Twitter snowflake is 64 bit id: 0 + 41bit timestamp + 5bit datacenter id + 5 bit machine id + 12 bits sequence number (restarted every ms)
One core assumption of this is that we have distributed clock, which was outside of the scope of this chapter
Chapter 8: Design A Url Shortener
Well, we want a HashMap, but we want it distributed and persistent.
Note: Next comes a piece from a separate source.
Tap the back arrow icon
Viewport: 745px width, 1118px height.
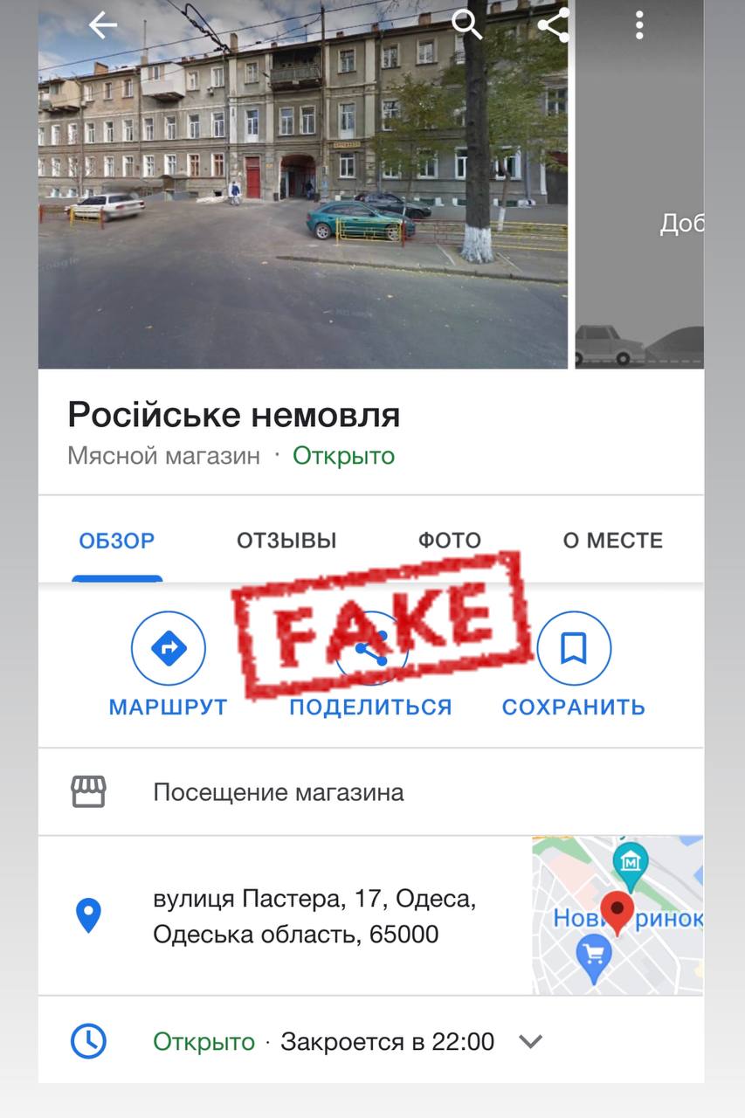[x=103, y=25]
Important to try to estimate. For instance we can calculate we need 36TB of space for 10 years with 100million URLs written per day. We can also estimate that we need Hash value length of 7 [0-9, a-z, A-Z] for storing those 365 billion records
Discussed different hashing algorithms, CRC32, MD5, SHA-I and the issue that if we use them and then map into 7 value length we will run into collisions, thus we need to come up with technique where we first look into cache/db if the key is already present and if so, we need to re-hash
Base62 conversion is another potential method to use. Basically we take sequential integer number (base 10, obviously) and convert to base 62, we end up with things like: 11157 => “2TX”
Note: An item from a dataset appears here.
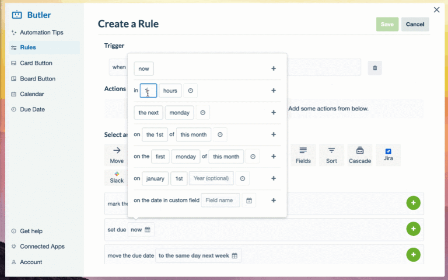
Task: Choose the Fields action
Action: tap(303, 155)
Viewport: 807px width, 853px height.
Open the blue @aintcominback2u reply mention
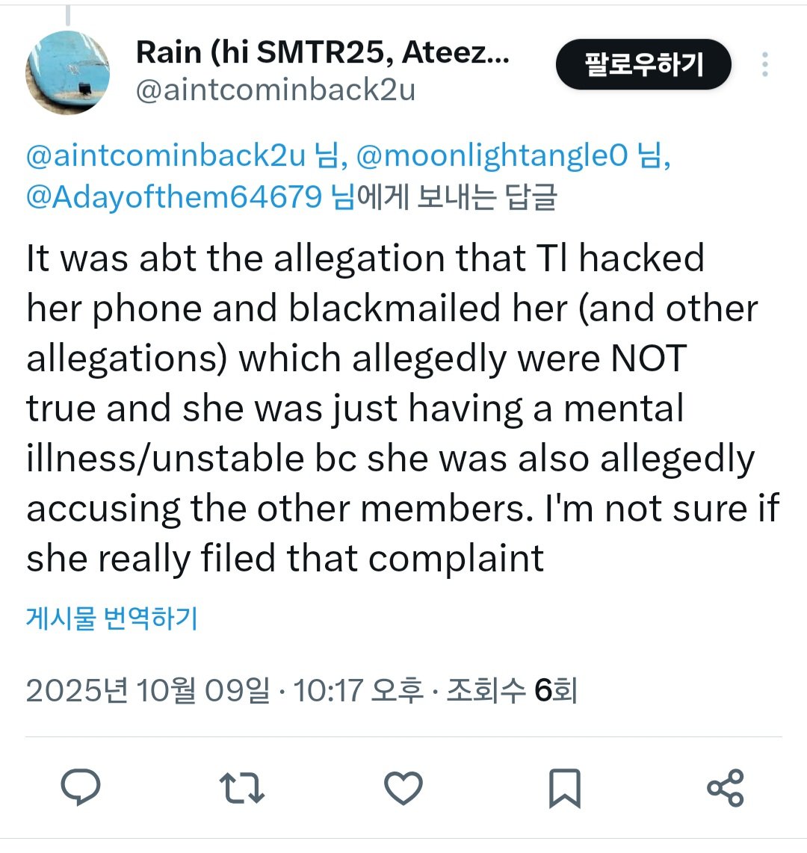click(x=165, y=155)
URL redirect has to be 301 (permanent redirect) or 302 (temporary redirect). Temporary could be useful if we want analytics. Obviously for reducing load we might prefer to go with 301.
Chapter 9: Design A Web Crawler
Other than Google and other search engines crawling the internet there are numerous web archives that attempt to archive the internet. Web mining (news, knowledge) and web monitoring (copyrights, trademarks) are two other use-cases.
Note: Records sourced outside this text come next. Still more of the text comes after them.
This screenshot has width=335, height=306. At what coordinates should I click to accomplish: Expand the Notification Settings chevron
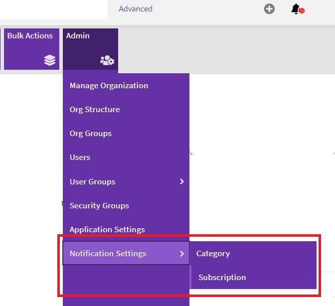coord(182,254)
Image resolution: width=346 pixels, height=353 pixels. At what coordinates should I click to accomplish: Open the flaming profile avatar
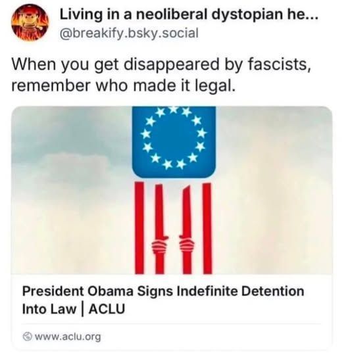point(30,23)
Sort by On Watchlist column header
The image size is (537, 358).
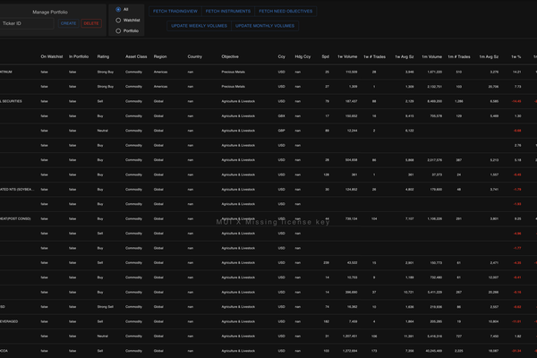click(x=52, y=55)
Interesting and important considerations:
content seen?
Caching of DNS (yes ! Roundtripping to figure out IP could take time when we need to visit the same site 1000s of times, each DNS could be (10-200ms), so we store a map site->IP on our own.
Blocklisting (sensitive content, etc)
DFS isn’t the best choice as we will get stuck on the same website for too long
BFS works for the most part but we still need to redistribute so that we don’t spend too much processing on a single site (like wikipedia)
“Politeness” – yeah, we don’t want to aggressively bombarde the website. Funnily enough I have a personal story of a website of a metal band when they said they hid some nugget presents on their website, so I wrote a web crawler for their site and left it running all night. Next day the site was down. I probably wasn’t the only “smart” guy listening to them. LOL.
Priority – we need to distinguish between important sites and not so important and also we need to think about frequency of updates of some sites (news)
Robots.txt – Robots Exclusion Protocol is the way of websites to tell robots how they should behave 🙂
Geography. Let crawlers located physically close to the website host crawl there.
Spider traps – yeap. There are intentional and unintentional ones.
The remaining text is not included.